Trotz dieser ganz erheblichen praktischen Bedeutung wird zu Recht darauf hingewiesen,[2] dass das Beweisrecht als Stiefkind in der universitären Ausbildung wie im juristischen Vorbereitungsdienst behandelt wird. Schon die rechtlichen Grundlagen werden meist nur in den Grundzügen behandelt. Fragen der Beweislastverteilung, des taktischen Vorgehens oder gar der Vernehmungspsychologie werden nur rudimentär behandelt. Der Rechtsanwalt ist deshalb regelmäßig darauf angewiesen, erst durch seinen zunehmenden Schatz an Erfahrungen aus einer Vielzahl von Beweisaufnahmen diese taktisch und inhaltlich Erfolg versprechend zu gestalten.

 

Rz. 4

Für den Praktiker stellen sich dabei beispielsweise folgende Fragen:

Trägt die eigene Partei die (Darlegungs- und) Beweislast?
Welche Beweisanträge sind in welcher Form zu stellen?
Wann kann das Gericht von Amts wegen – zum Vor- oder Nachteil – des Mandanten Beweis erheben und wie kann dies angeregt bzw. verhindert werden?
Welche Beweismittel stehen zur Verfügung und welche Besonderheiten sind hier zu beachten?
Welchen Einfluss auf die Durchführung der Beweisaufnahme kann das erkennende Gericht nehmen?
Wie kann die Beweisführung des Gegners erschwert oder verhindert werden?
Welche Auswirkungen hat es, wenn der Beweis nicht geführt werden kann?
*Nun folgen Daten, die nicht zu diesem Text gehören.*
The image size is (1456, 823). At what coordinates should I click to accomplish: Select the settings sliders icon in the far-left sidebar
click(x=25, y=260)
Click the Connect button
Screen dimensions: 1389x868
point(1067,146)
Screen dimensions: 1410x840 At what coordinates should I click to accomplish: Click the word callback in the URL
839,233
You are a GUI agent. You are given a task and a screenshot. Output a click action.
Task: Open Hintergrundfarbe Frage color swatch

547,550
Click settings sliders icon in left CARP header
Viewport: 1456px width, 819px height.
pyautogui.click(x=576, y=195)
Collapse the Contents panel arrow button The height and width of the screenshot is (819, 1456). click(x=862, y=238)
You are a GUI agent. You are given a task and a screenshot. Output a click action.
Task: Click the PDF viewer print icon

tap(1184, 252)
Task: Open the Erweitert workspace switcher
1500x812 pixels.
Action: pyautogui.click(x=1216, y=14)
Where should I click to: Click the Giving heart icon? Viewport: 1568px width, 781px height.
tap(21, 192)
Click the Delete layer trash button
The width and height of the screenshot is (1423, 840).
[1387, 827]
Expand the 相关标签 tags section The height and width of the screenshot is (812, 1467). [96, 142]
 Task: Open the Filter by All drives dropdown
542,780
Die nachfolgenden Ausführungen sollen in Abschnitt B (siehe Rdn 7 ff.) die rechtlichen Grundlagen des Beweisrechtes der ZPO unter Einbeziehung der vorstehenden Fragestellungen erläutern und dabei zugleich die prozesstaktischen Möglichkeiten des Rechtsanwaltes praxisnah aufzeigen.

 

Rz. 5

Dabei liegt es in der Natur der Sache, dass angesichts der kaum noch zu übersehenden Kasuistik zum Beweisrecht im Rahmen der AnwaltFormulare Zivilprozessrecht nur die Grundzüge des Beweisrechtes dargestellt werden können und bei Spezialfragen auf die entsprechende Spezialliteratur verwiesen werden muss, wie sie im vorstehenden Literaturverzeichnis aufgeführt wurde.

 

Rz. 6

Soweit der Rechtsanwalt für seinen Mandanten mit Anträgen und Anregungen selbst agieren kann, werden die einschlägigen Musteranträge in Abschnitt C (siehe Rdn 716 ff.) aufgeführt.

[1] Hierzu § 2 Rdn 1 ff.
[2] Vgl. Michel/von der Seipen, Der Schriftsatz des Anwalts im Zivilprozess, 6. Aufl. 2004, S. 166.